We also see Fury have a prolonged affair with a politician’s wife, Shirley DeFabio. Who is a secretary who escaped the mean streets of New York by using and manipulating men in powerful positions. Although their relationship was confined to a bedroom, they needed it so they could still feel something for another human life. However, Nick Fury knows that if he left the war zone to become domesticated he will inevitably follow Frank Castle’s suicide run. There are men who go fight in the war and come back relatively unscathed. Then there are men like Frank Castle, Nick Fury, and Barracuda, whose killer within awakens and their old self never comes back.
Although Garth Ennis has been accused of glorifying excessive violence by Stan Lee himself, it’s how he uses the violence and other mature aspects of the story that define his style. In this story in particular, he uses violence, sex, drugs, alcohol, and so on as red flags of a flawed individual. When Barracuda kicks a dead fetus at Nick Fury, it’s to horrify the readers and show how disconnected and apathetic these soldiers have become. There are graphic depictions of sex but this is the only intimacy we see throughout the whole arc. This is highlighted by when Frank Castle and Nick Fury are on a mission, and we have panels upon panels of complete silence. Garth Ennis also uses real world scenarios such as CIA and Contra forces trafficking coke for the rebels, or the CIA and Contra controversially funding and supporting freedom fighters in various Soviet controlled countries of the world. These real anecdotes pepper the story with more punch and make us question the mentality of a man who had to carry the weight of CIA’s dirty laundry.
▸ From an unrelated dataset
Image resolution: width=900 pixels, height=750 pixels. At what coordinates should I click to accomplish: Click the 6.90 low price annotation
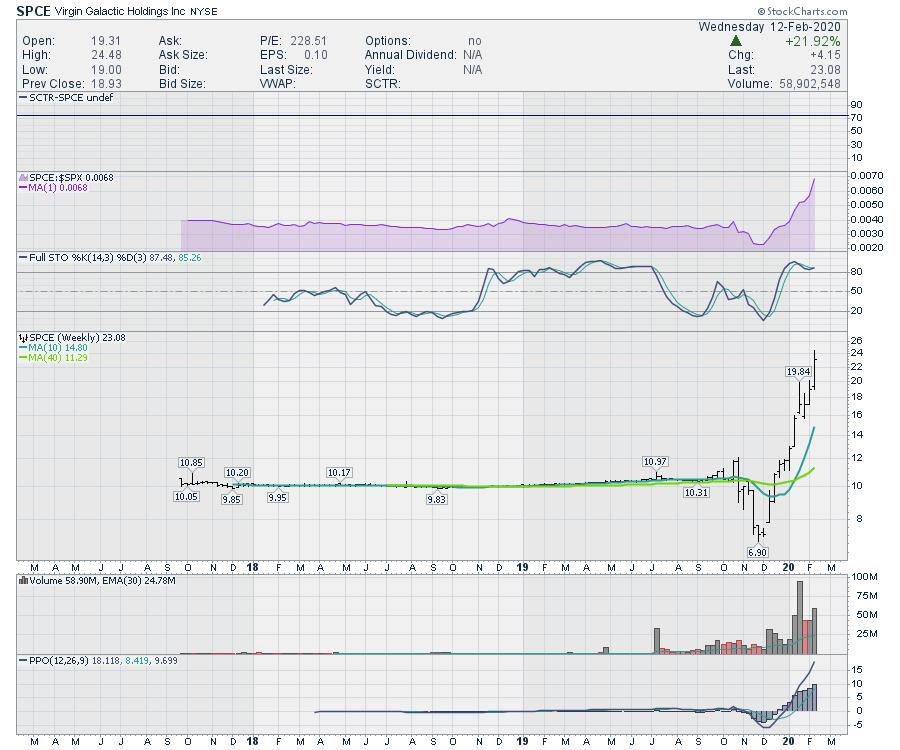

Major praise should be given to the artist Goran Parlov for being able to hang in there for Garth Ennis. He managed to not flinch or shy away from the depictions of brutality. Also, Parlov was able to show our characters slowly age from head to toe, from a head of thick hair to thin and grey or from a perky toned body to a sagging and wrinkled sack of flesh. Although his art popped from the pages and was rich with detail, by the end the art made my hands feel dirty.
This is a great series which shows how to do a story for mature readers. It didn’t settle for merely giving the reader mature eye candy. Instead, it brought a lot of heavy political commentary to the table and spoke to the reader like they were adults.